━━ ТЕКСТ УПРАЖНЕНИЯ ━━
Надо отдать Симе должное, историю эту она рассказала, живо ощущая — и сумев передать — не только драматическую, но и комическую ее основу. Но в то же время чувствовалось: окажись она сама в положении владельца разбившегося голубого хрустального шара, нашему искусствоведу Юре не поздоровилось бы.
Имя этого несчастного владельца в том Симином рассказе не упоминалось. Не упоминались, сколько мне помнится, и другие имена счастливых обладателей четырехкомнатных квартир. Ясно было только одно: каждый из них, говоря словами Зощенко, был «кавалер и у власти», и каждый был одержим стремлением хоть в чем-то превзойти соперника.
В угаре этого «соцсоревнования» Виктору Борисовичу досталась особая роль. То один, то другой богатый новосел норовил зазвать его к себе в гости. (Человек «с раньшего времени», повидал кое-что на своем веку, кто еще, если не он, может оценить истинный вкус.)
И вот, будучи зазван к кому-то из этих «кавалеров и у власти», Виктор Борисович оглядел всю представшую пред его взором антикварную роскошь и с неизменной своей улыбкой произнес:
— А вы не боитесь, что придут красные?
Это знаменитое «шкловское» mot было вполне в духе постоянных воплей моего друга Аркадия о свершившемся — и торжествующем — в нашей стране термидоре. (Хотя, по сравнению со сталинщиной и даже брежневщиной, настоящий термидор был бы для нас истинным счастьем.)
━━━
§ **ЗАДАНИЕ A**:
Перепишите строки исходных данных с первой по строку с «This screenshot has» включительно, заменив «GUI agent» на «interface agent». Все остальное оставьте без изменений.
━━ ИСХОДНЫЕ ДАННЫЕ ━━
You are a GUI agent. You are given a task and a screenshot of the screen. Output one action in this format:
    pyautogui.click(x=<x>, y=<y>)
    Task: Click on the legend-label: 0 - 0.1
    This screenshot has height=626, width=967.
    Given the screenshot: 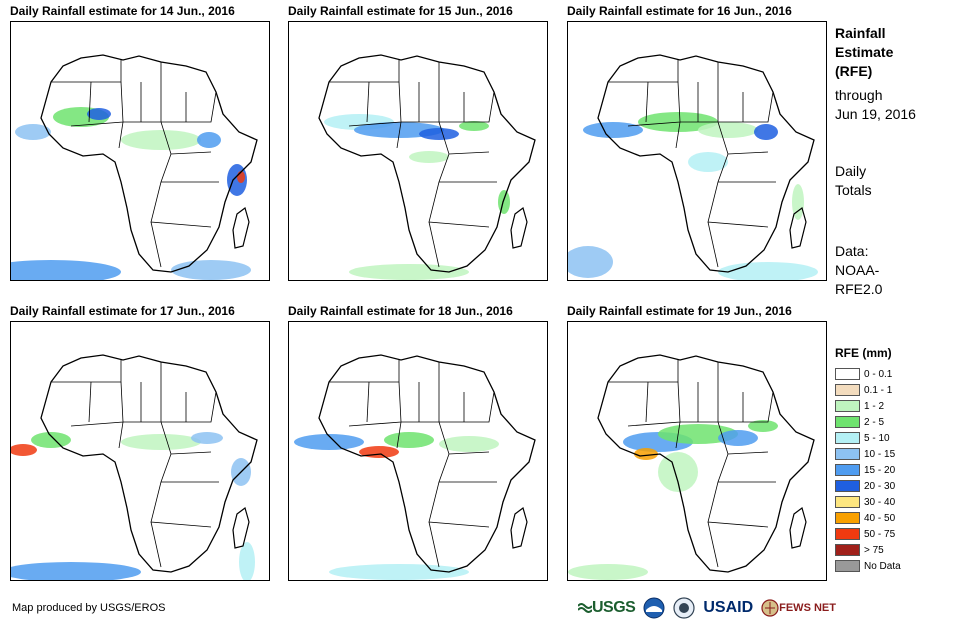 What is the action you would take?
    pyautogui.click(x=878, y=374)
    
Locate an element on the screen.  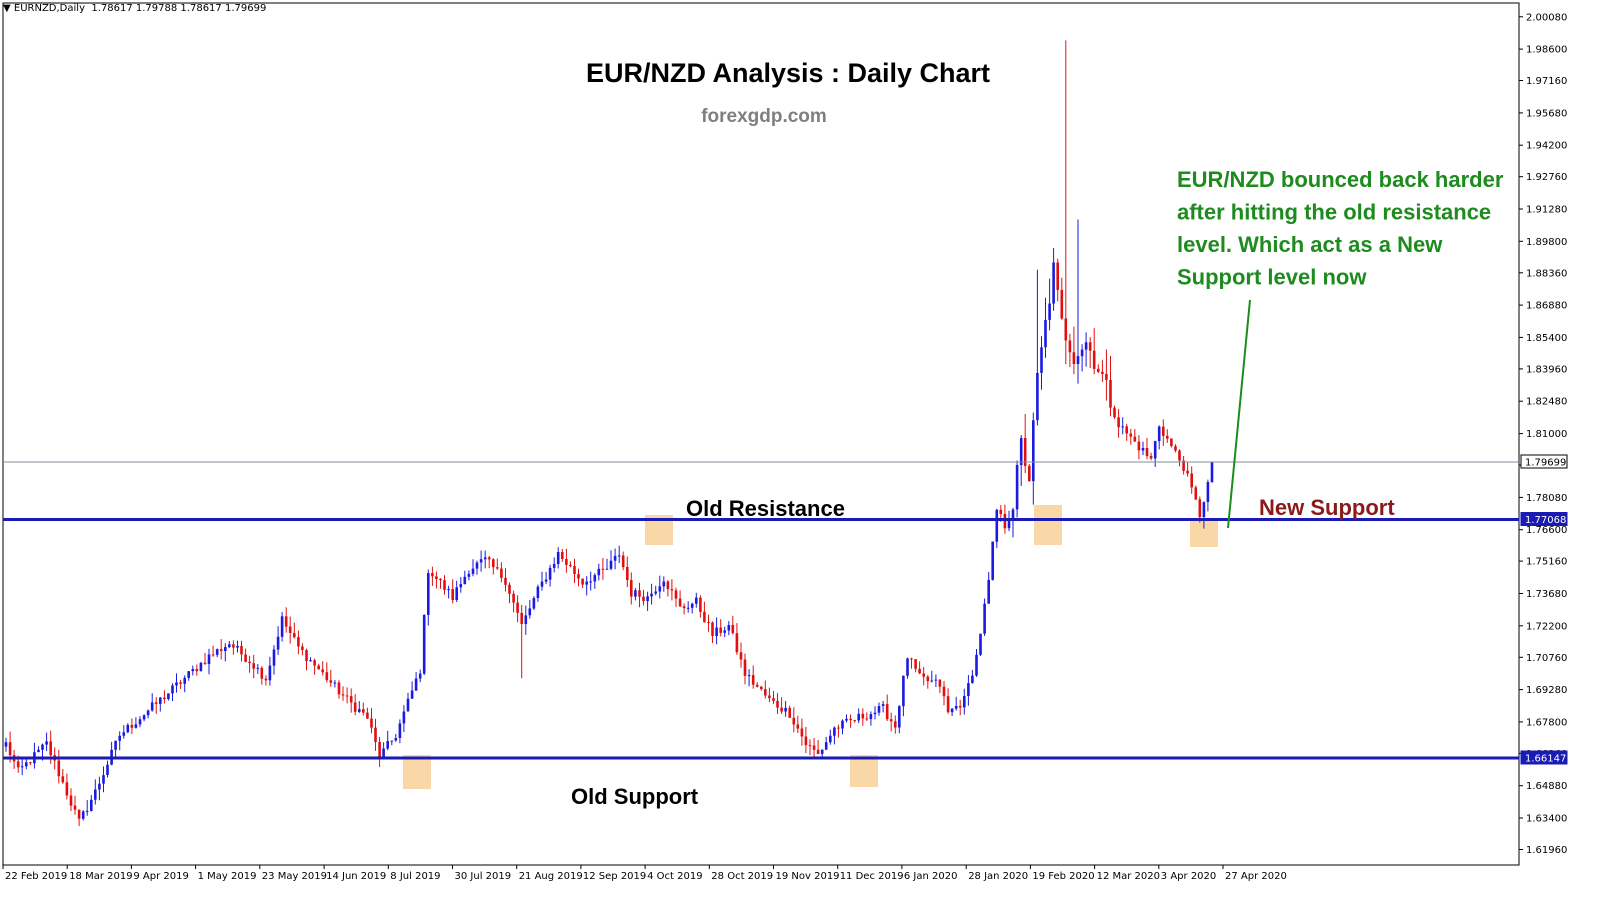
y-tick-label: 1.89800 is located at coordinates (1546, 242).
━━━
§ **ЗАДАНИЕ B**:
Ответьте по тексту упражнения:
(i) Какой предмет разбился у владельца в рассказе Симы?
(ii) Какой вопрос задал Виктор Борисович, осмотрев антикварную роскошь?
(iii) Как зовут друга, который постоянно говорил о термидоре?

§ **ОТВЕТ НА ЗАДАНИЕ A**:
You are a interface agent. You are given a task and a screenshot of the screen. Output one action in this format:
    pyautogui.click(x=<x>, y=<y>)
    Task: Click on the legend-label: 0 - 0.1
    This screenshot has height=626, width=967.

§ **ОТВЕТ НА ЗАДАНИЕ B**:
(i) Голубой хрустальный шар.
(ii) «А вы не боитесь, что придут красные?»
(iii) Аркадий.